After what has seemed like an endless series of irregular periods of action, including the issuance of a Final Rule (that was later revoked), the OCC, Federal Reserve, and FDIC finally issued their long-awaited amendments to the Community Reinvestment Act (CRA) regulations. And now they’re being contested in court – what is going to happen, and when might our institutions have to do something?
These are questions that don’t have answers yet, but that doesn’t mean we should sit on the sidelines waiting. The new rules are extensive and will mean huge changes for large institutions, and big changes for intermediate-sized institutions. Small institutions will have some options, though.
As expected, the compliance responsibilities are divided into three distinct categories, depending on institution asset size: small, intermediate, and large. The larger an institution is, the more changes to its CRA responsibilities it will see. But change will impact all institutions to some degree.
There are a number of strategic and operational decisions that must be made in advance of the effective date of the new rules. The core concepts of the CRA remain: institutions are evaluated on their performance within their communities, particularly on the lending side, with a particular focus on Low- and Moderate-Income (LMI) areas within its assessment area. But how these requirements will be evaluated is changing into a much more objective test, which means your institution must adjust.
We’ll discuss who has to do what and when and set the stage for individual institutions’ formation of working groups and stakeholder meetings, so you can understand how these changes impact you. We’ll pay particular attention to the timeframes involved, as implementation will be somewhat of a phased process.
What You’ll Learn
- What the new rule’s impacts are likely to be for large, intermediate, and even small institutions
- What will your institution’s asset size be when the new rules become effective? How should you plan for this?
- Will the new rules change where you do business, and how you do it?

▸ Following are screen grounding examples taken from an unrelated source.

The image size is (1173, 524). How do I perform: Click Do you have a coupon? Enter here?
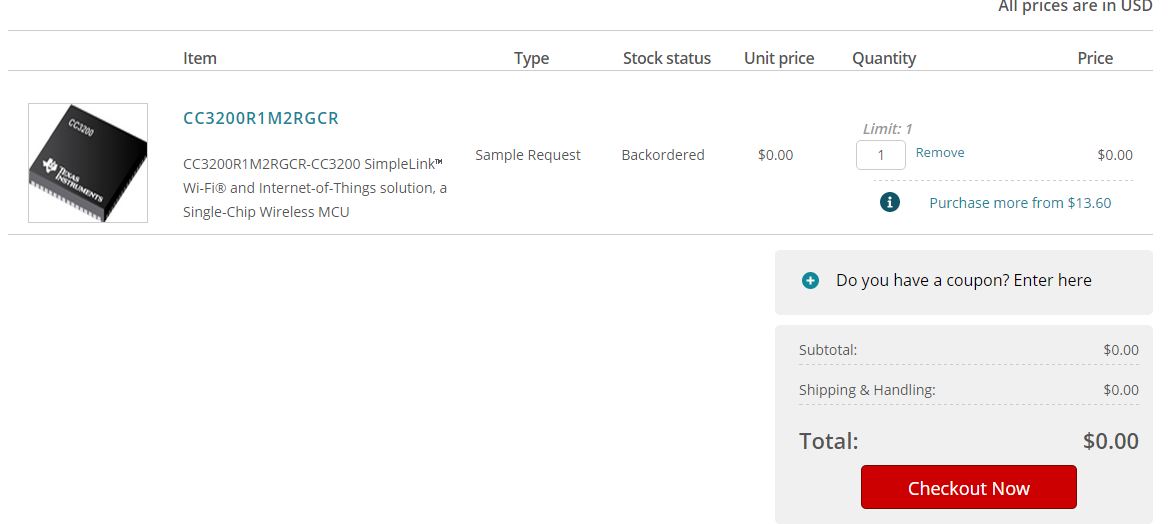[963, 281]
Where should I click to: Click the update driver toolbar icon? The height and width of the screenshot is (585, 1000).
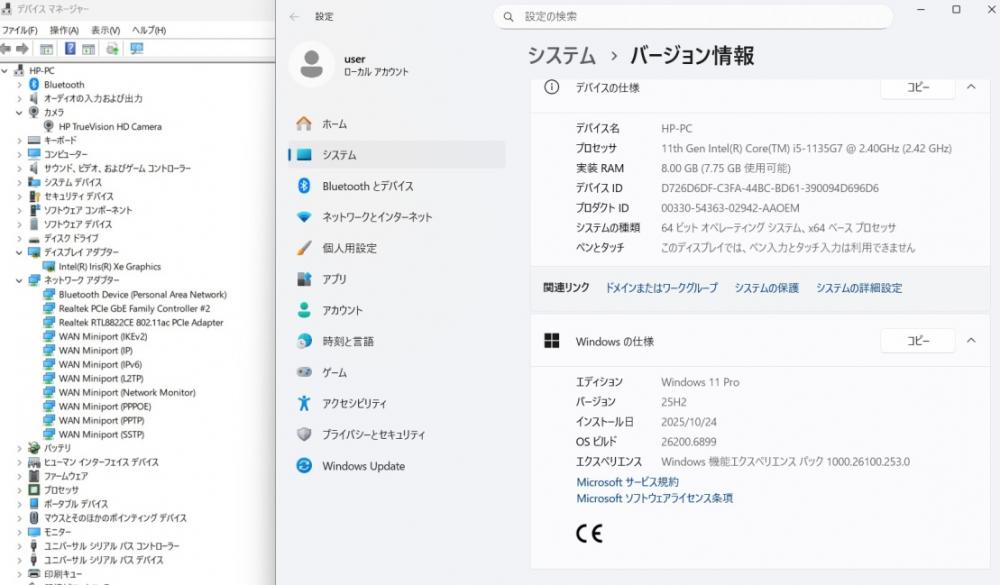coord(112,49)
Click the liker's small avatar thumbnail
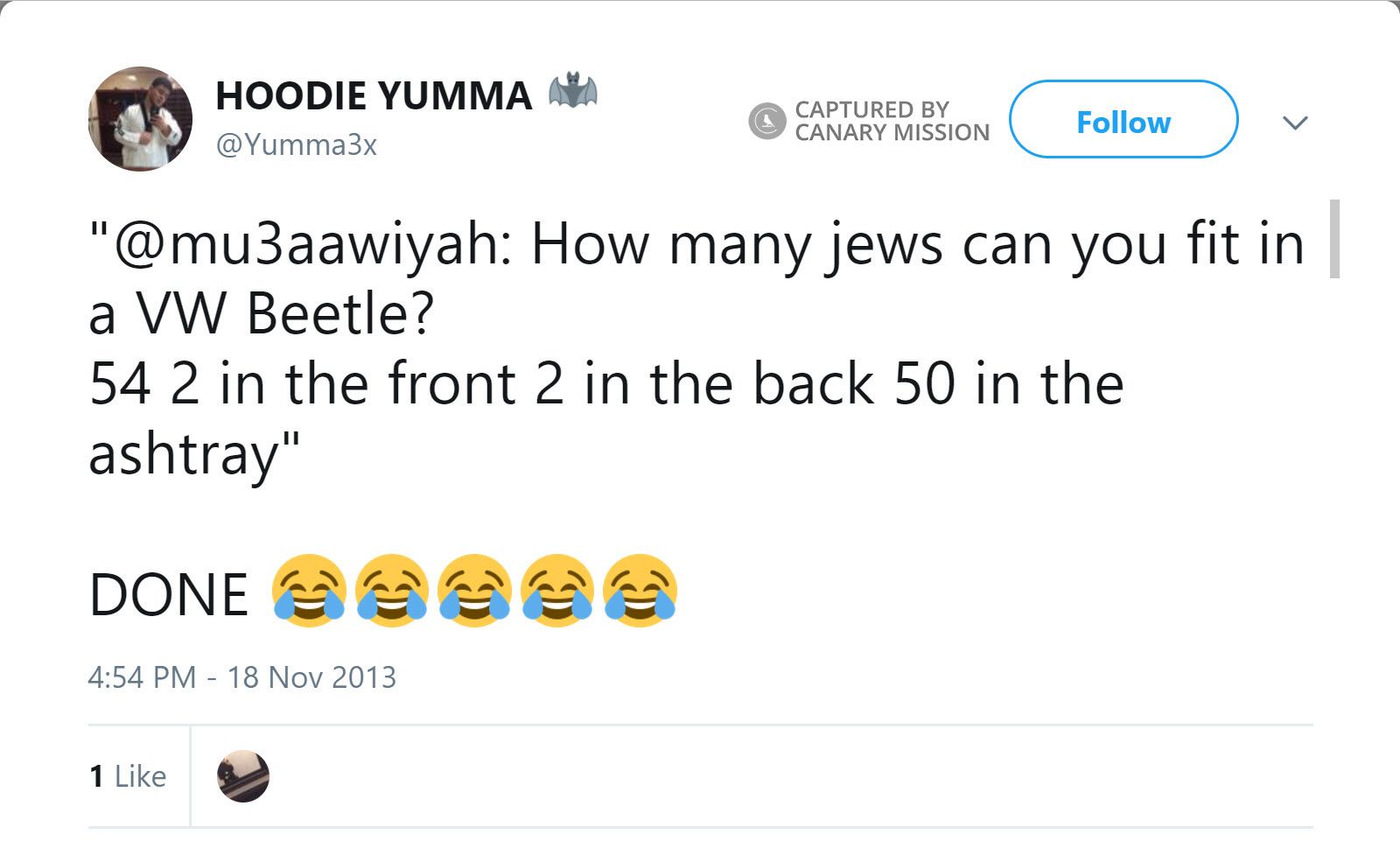 (243, 776)
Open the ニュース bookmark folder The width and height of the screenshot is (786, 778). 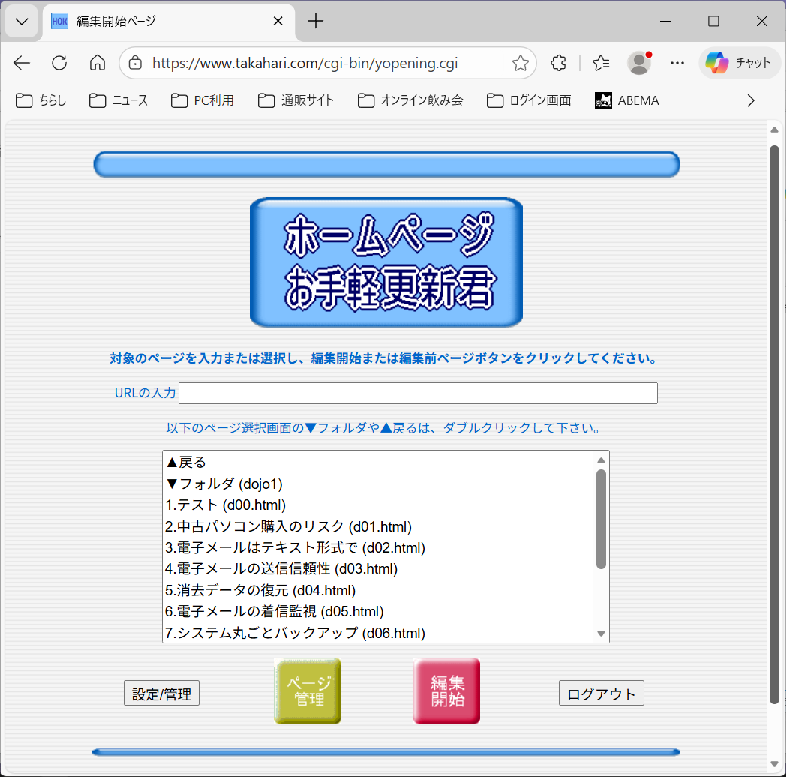(x=119, y=100)
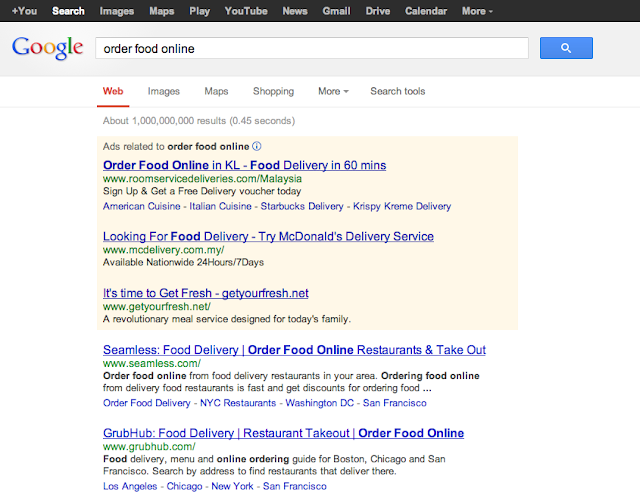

- Adjusting to the new rule’s metrics-based approach – know where you stand now
- The four chief goals of the new rules:
- Encourage institutions to expand access to credit, investment, and banking services in LMI communities;
- Adapt to changes in the industry, including internet and mobile banking;
- Provide greater clarity and consistency in the application of the CRA regulations; and
- Tailor CRA evaluations and data collection to institution size and type
- How these goals will be accomplished, including new tests for large and intermediate institutions, and revised data collection responsibilities, among many other changes
- Evaluation of lending activities outside an institution’s assessment area
- Evaluation of activities in “non-branch delivery systems, such as online and mobile banking, branchless banking, and hybrid models.” What does this mean? What will be evaluated?
- Framework to evaluate digital delivery of products and services
- Listing CRA-eligible activities – what are these?
- More clarity with “community development”
- Reinforcing the connection between CRA and fair lending – it’s always been there but now it’s explicit
- Timeframes for compliance, including provisions allowing more times for institutions to come into compliance with the new regulation, especially in light of potential litigation
Who Should Attend
This webinar will be useful for anyone who has any sort of direct responsibility under the CRA, including compliance professionals, risk managers, auditors, legal counsel, and others, as well as anyone on the lending side who will be responsible for any of the many activities, products, and services that will be evaluated under the new standards will benefit from the discussion. And, of course, senior management and Boards of Directors will benefit by understanding what the new requirements entail and the timeframes for compliance with the new standards.